WHAT YOU HAVE TO DO -
Collect the lines of the entries where "agent" shows up.

RECORDED DATA -
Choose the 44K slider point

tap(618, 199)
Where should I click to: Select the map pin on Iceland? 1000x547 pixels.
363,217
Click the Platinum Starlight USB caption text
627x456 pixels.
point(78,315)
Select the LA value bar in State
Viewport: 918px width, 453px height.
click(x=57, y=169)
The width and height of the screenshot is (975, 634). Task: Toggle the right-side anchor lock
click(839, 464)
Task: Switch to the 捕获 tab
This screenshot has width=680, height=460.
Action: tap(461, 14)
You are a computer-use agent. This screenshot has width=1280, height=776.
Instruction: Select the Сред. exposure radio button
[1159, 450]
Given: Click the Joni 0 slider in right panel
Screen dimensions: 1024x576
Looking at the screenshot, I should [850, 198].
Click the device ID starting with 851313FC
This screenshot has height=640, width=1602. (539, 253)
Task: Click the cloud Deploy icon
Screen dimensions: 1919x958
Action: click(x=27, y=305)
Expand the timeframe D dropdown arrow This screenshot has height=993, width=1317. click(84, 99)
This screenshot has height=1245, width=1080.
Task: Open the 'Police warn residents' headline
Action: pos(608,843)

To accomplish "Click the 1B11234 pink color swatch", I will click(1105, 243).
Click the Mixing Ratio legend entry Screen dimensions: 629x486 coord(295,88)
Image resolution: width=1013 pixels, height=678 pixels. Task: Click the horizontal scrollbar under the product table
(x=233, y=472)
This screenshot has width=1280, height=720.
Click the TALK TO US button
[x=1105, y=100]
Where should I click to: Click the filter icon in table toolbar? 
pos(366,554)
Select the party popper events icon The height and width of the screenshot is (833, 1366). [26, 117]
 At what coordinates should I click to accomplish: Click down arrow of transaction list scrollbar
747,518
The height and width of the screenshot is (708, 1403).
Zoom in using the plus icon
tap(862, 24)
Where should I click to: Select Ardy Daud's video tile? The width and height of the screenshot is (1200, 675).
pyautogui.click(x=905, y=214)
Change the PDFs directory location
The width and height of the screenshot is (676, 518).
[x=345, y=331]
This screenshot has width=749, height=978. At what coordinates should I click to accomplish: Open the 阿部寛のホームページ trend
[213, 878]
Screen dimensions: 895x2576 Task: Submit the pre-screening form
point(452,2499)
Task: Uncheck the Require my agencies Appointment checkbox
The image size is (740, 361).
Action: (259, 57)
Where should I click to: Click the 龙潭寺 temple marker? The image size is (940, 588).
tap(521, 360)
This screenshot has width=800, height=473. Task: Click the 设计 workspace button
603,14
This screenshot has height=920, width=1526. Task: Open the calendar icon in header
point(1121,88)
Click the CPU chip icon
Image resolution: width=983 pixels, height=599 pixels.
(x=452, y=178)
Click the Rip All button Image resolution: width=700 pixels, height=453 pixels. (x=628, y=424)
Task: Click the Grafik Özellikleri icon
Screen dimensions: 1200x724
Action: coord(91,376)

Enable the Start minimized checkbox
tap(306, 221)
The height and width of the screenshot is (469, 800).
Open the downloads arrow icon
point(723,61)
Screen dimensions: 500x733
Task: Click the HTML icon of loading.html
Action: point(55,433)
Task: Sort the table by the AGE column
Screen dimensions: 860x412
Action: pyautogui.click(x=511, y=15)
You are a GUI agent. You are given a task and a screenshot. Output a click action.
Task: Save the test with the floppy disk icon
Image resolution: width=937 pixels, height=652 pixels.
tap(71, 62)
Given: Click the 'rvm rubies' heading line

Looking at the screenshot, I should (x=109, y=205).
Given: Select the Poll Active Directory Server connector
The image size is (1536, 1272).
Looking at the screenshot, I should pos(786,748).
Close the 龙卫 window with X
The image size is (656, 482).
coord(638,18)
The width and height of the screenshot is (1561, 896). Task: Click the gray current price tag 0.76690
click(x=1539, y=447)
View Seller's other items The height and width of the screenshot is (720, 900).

TASK OUTPUT -
You are a computer-use agent. This screenshot has width=1280, height=776.
You are a GUI agent. You are given a task and a screenshot. Output a click action.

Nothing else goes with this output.